6) I never chose to be gay, no one does, for who in their right mind would "choose" to face the risk of losing their family, community, and friends because their community may reject them. This was the case for me, I was rejected by my family, my peers, and people who I believed loved me unconditionally as a Jew, friend, and family member simply for being who I was. Today most people in my life are more accepting of who I am, but that only came after years of tiring work that I did in order to let the message be heard: that gay people aren't evil, sick, or dangerous. I am grateful to my parents for coming the long way that the did to accept me as their son regardless of who I am, and although most of my siblings don't accept me, and many people in Crown Heights walk by me on the streets today as if I were the enemy, I walk with my head held high, I have no regrets.

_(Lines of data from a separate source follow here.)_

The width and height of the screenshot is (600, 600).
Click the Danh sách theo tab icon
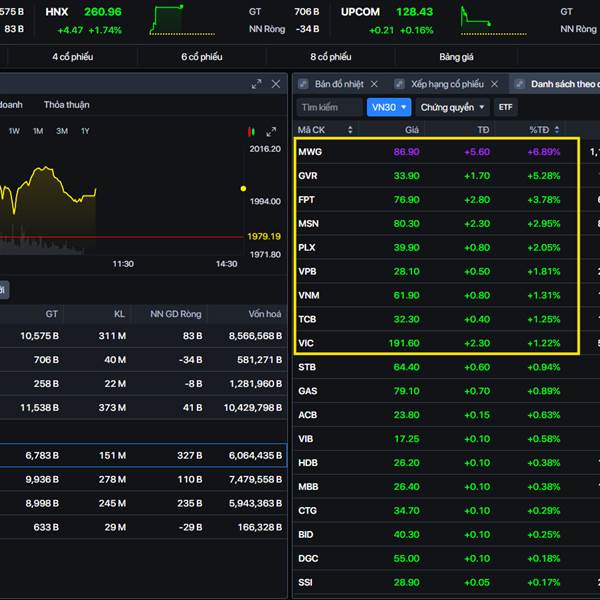tap(521, 85)
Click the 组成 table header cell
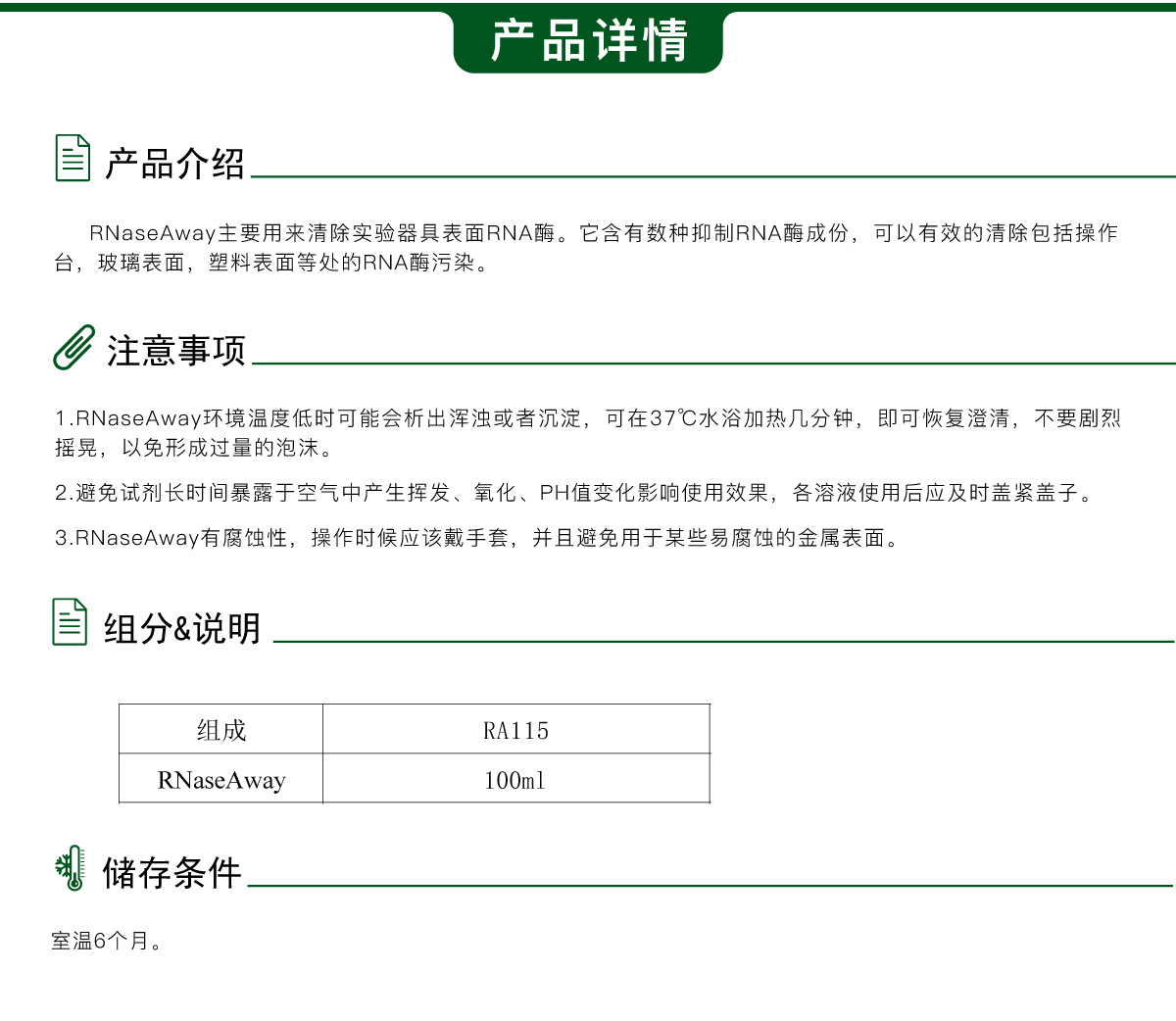Viewport: 1176px width, 1021px height. pyautogui.click(x=221, y=730)
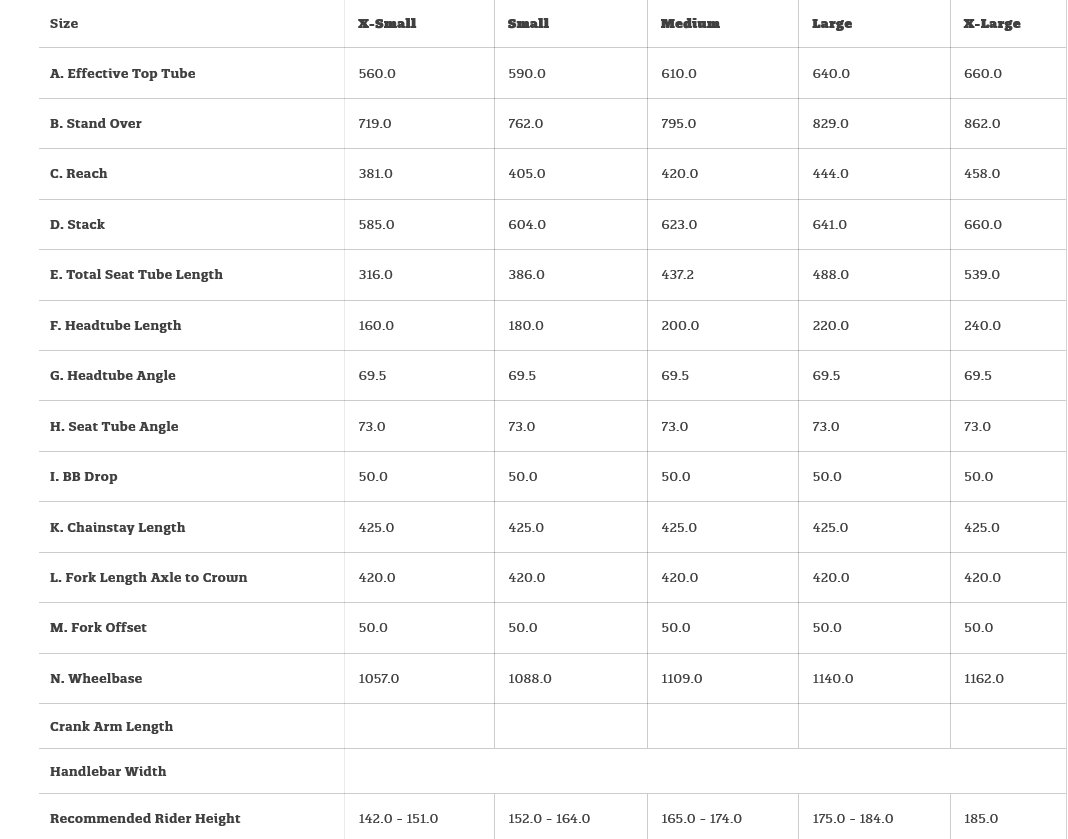Select the X-Large column header

click(x=992, y=24)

7) Being that my torah portion that I read for my bar mitzvah was achrei mos kedoshim, I am very well aware of what is written there in regards to homosexuality, with that said though, when I tell someone that I am gay, I am NOT telling them about what I do privately behind closed doors. As far as I'm concerned Leviticus 18-22 does NOT say that you're not allowed to BE gay. And on the same token, one doesn't ask his friends or parents if they keep the laws of family purity, it's no one's place to decide or judge me based on the torah for simply being gay. It's more of an excuse to be homophobic rather then understanding what it's really like for someone who is in the conflicted position of where I once was, suffering in silence, all alone.
8) To clarify, this video was created as a response to the high rate of suicide among LGBT youth. This video wasn't about complaining, boasting shamelessly, or anything like that. It was a simple message to people all over the world who are suffering. Would Elliot Resnick rather see more youth struggling and committing suicide? That isn't a very torah kind of outlook. As I mentioned earlier about my bar mitzvah parsha, that torah portion speaks about many things, including loving your fellow Jew as you would love yourself. Sadly, Elliot's article was the opposite of love, it was an attempt to silence and shame people like me. I hope he can live with conscience for attempting to bash a project aimed at saving lives; he need not ask me forgiveness, but rather to all the suffering youth who may have come across his article this past weekend leaving them feeling more confused, more ashamed, with no hope of a future for them in their respective communities, just because they are gay.
To all the struggling people out there, the closeted ones, the married ones, the young ones who are afraid of losing their communities and families by coming out, remember this: You are perfect the way you are. No one can tell you to be something your not or force you to change something that is unchangeable. Don't be afraid of losing people who reject you simply for who you are, for they aren't real then. Our community is open and welcoming and you will never be alone. All you need to do is take the first step down the long road to healing, but I promise you, it will get better.